CJ Anderson decided to join ROTC because his family has a history in the military. By choosing to join ROTC rather than a military service academy, CJ was able to enjoy the traditional college experience while still gaining the benefits and experience of military training. He also received an ROTC 4-year national scholarship that covered all of his tuition and fees, as well as providing additional stipends. “ROTC has kept me physically active while teaching me useful leadership skills that I will use in my future career,” CJ told me. “Believe it or not, the army can be quite flexible with what you do in it. Now I want to go active duty and earn my retirement, but there is always an option of me joining the National Guard or Reserves if I wish to seek employment in the civilian sector while still serving.” Once CJ graduates, he plans to commission as a Second Lieutenant of the United States Army.

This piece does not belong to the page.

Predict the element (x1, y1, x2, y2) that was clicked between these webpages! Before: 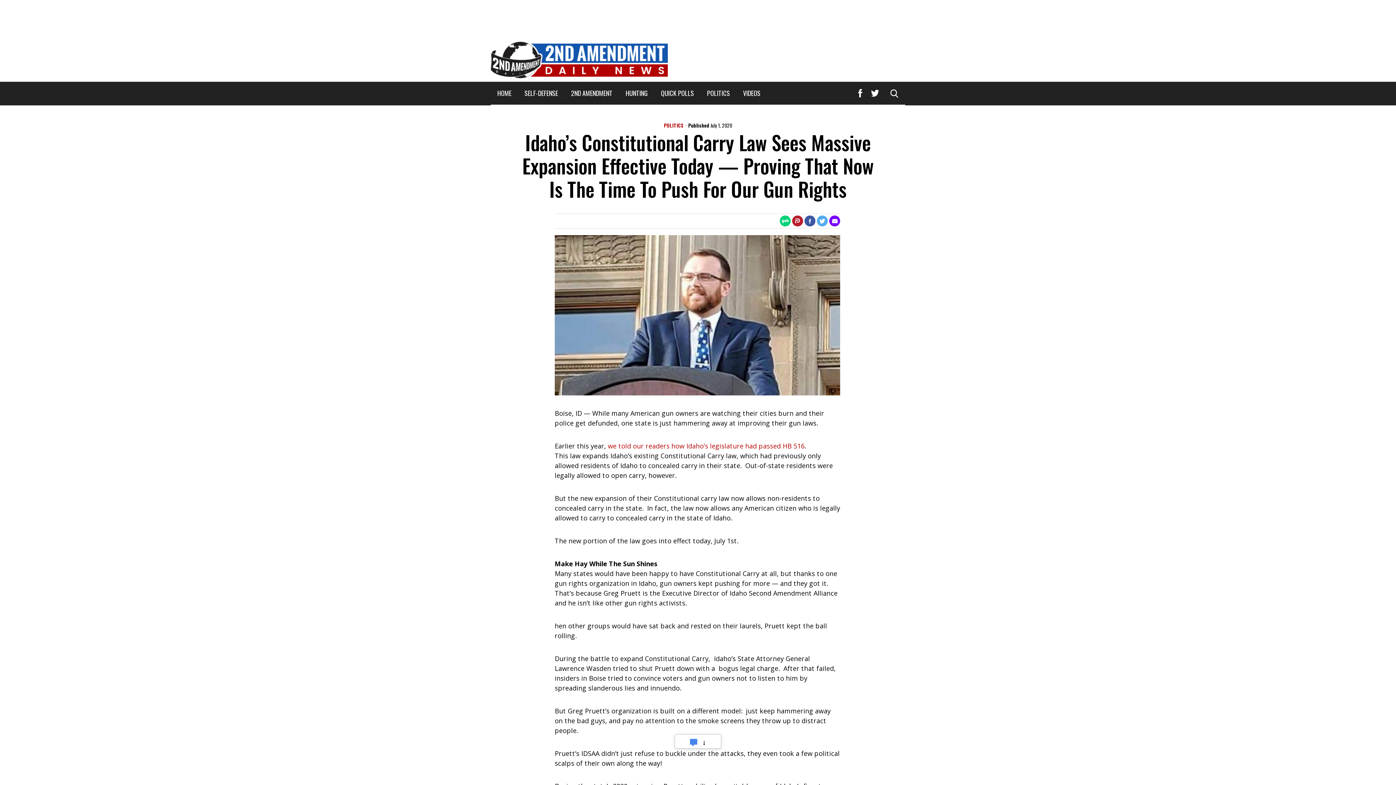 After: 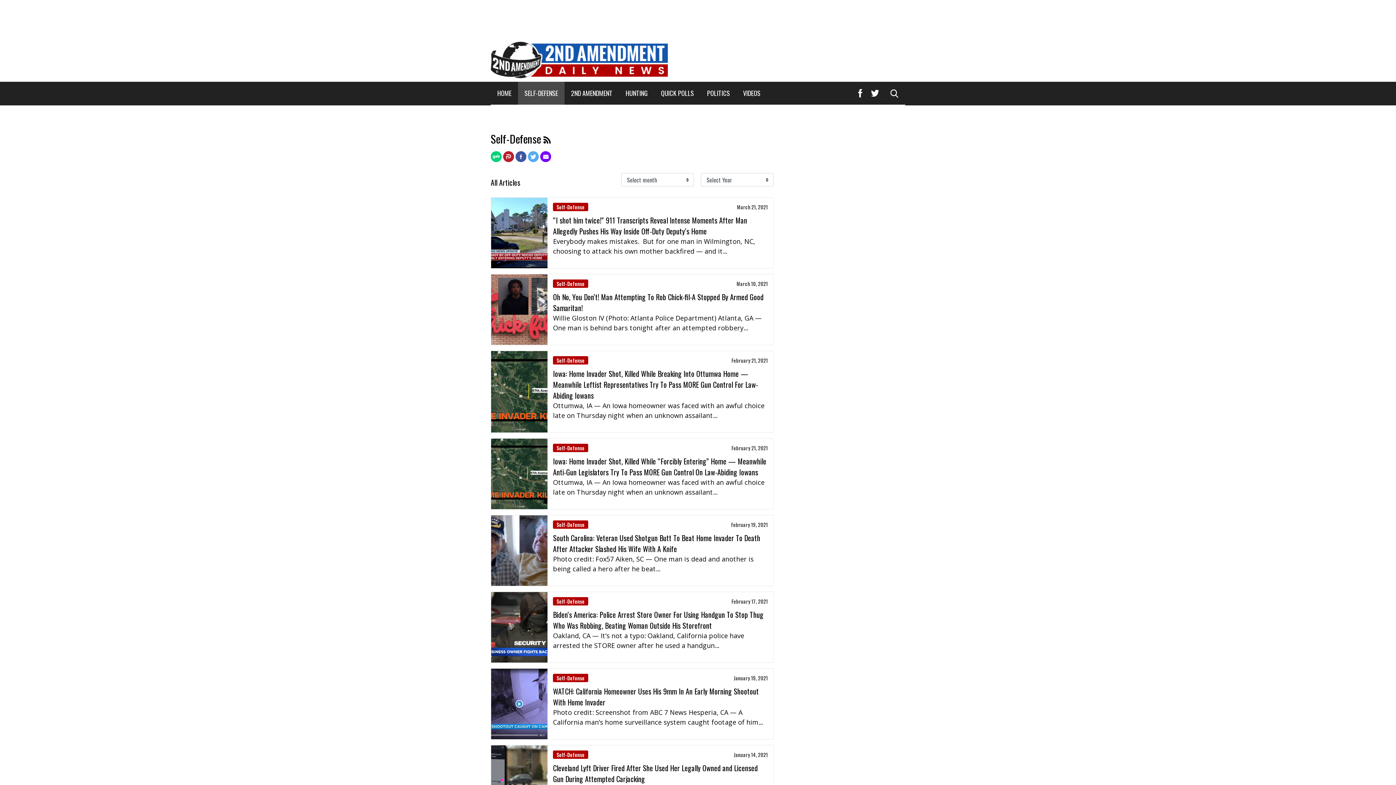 Action: bbox: (518, 81, 564, 104) label: SELF-DEFENSEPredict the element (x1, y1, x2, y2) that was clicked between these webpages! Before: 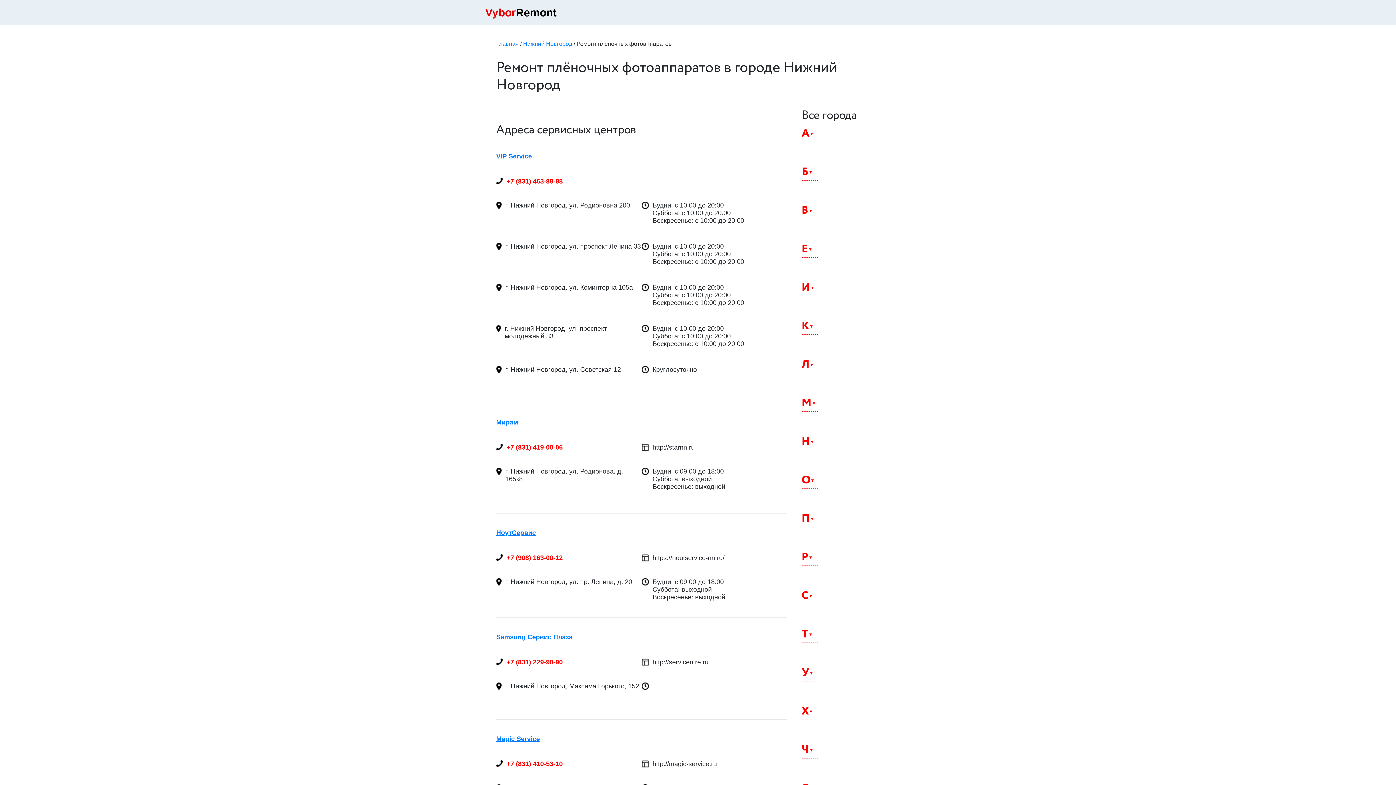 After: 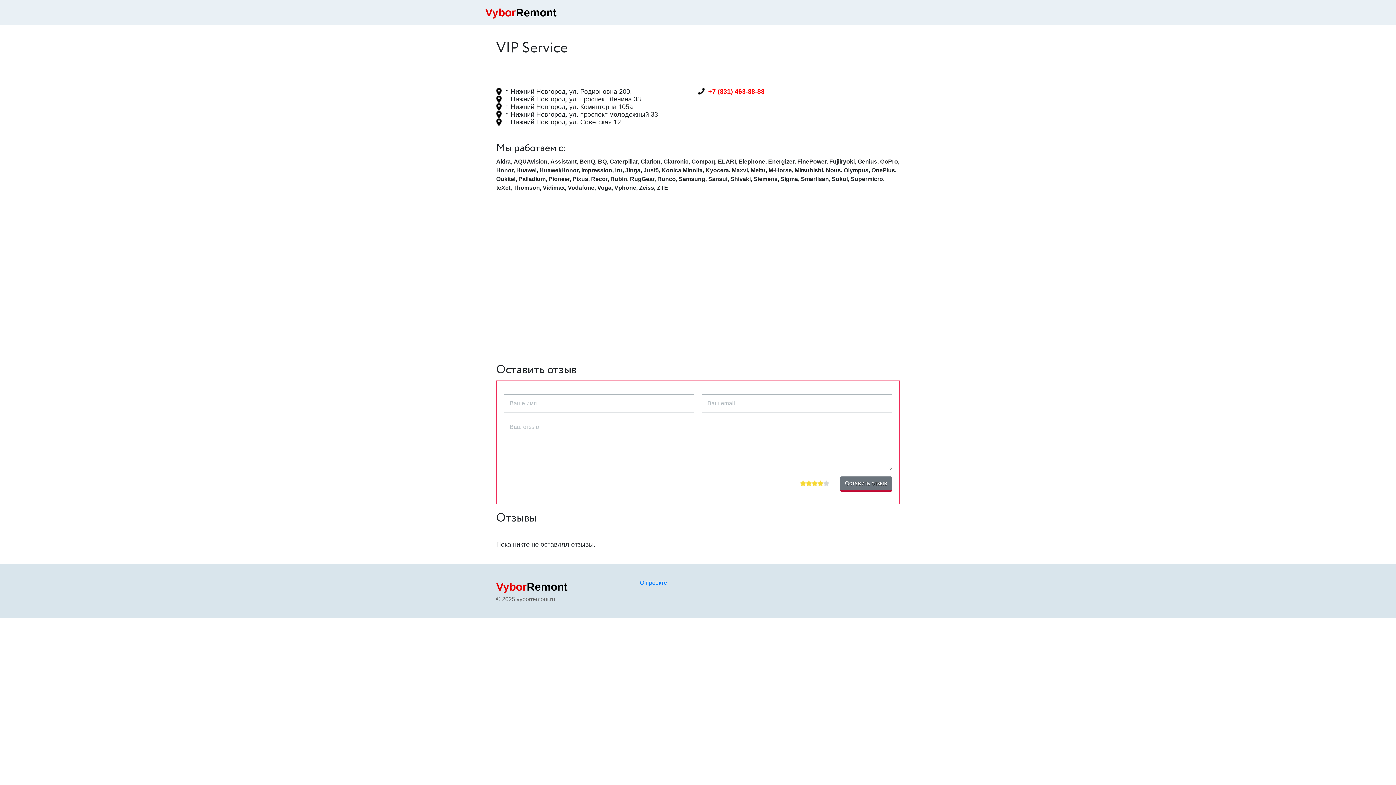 Action: label: VIP Service bbox: (496, 151, 532, 161)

Eric Dershem joined the UNC Air Force ROTC for the training opportunities and to be a part of something bigger than himself. He also grew up in a military family and wanted to continue the tradition of military service. The Detachment 90 program, which is a joint AFROTC program for students of UNC, CSU, Front Range Community College, and AIMS Community College, gives students the opportunity to commission as a Second Lieutenant in the United States Air Force or Space Force. It is also one of the top-rated detachments in the nation, and an important part of Eric’s decision to transfer to UNC. Eric states, “By joining AFROTC, I have been able to gain fundamental skills related to leadership and discipline as well as improve my physical fitness. Not only this, but I have gotten to know an amazing group of fellow cadets who are also dedicated to pushing themselves beyond their limits.” Upon graduation, Eric plans to commission as a Second Lieutenant in the United States Air Force, possibly in aviation or intelligence.